- Exercise objective:
Copy out nothing but the line containing "1060x593 pixels." and the lines that follow it to the end of the entries, exactly as they stand.
Given records Block Start
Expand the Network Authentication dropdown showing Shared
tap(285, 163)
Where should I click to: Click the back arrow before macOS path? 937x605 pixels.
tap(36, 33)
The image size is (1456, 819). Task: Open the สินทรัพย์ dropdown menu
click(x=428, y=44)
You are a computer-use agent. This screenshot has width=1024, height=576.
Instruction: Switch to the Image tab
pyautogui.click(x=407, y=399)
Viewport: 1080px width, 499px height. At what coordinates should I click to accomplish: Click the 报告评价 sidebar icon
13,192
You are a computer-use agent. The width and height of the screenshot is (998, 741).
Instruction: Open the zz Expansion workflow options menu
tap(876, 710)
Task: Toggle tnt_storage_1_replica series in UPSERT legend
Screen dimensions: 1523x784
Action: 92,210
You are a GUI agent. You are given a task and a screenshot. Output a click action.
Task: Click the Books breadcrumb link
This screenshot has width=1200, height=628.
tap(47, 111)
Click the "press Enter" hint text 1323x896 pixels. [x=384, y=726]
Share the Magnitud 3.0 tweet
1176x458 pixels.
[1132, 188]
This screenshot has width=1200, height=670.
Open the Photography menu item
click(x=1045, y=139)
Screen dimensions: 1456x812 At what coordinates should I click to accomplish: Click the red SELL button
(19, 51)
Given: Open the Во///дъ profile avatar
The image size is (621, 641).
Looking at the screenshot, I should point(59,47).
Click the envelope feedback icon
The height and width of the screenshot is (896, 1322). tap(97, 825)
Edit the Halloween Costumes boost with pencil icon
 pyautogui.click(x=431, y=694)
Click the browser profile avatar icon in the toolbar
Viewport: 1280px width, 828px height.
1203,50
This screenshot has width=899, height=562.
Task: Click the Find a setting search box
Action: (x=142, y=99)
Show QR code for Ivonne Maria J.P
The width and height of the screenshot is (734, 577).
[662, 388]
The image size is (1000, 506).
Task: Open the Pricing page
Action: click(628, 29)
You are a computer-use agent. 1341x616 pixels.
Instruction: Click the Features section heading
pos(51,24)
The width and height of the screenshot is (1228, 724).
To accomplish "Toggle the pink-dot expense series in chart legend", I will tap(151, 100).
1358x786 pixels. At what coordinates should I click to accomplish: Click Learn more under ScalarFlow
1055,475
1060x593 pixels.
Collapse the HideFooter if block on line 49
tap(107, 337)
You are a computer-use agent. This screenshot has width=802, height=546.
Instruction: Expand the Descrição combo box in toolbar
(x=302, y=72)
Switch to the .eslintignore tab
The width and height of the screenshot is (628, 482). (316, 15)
Given records Block End
- Result of the exercise:
1060x593 pixels.
Collapse the HideFooter if block on line 49
tap(107, 337)
You are a computer-use agent. This screenshot has width=802, height=546.
Instruction: Expand the Descrição combo box in toolbar
(x=302, y=72)
Switch to the .eslintignore tab
The width and height of the screenshot is (628, 482). (316, 15)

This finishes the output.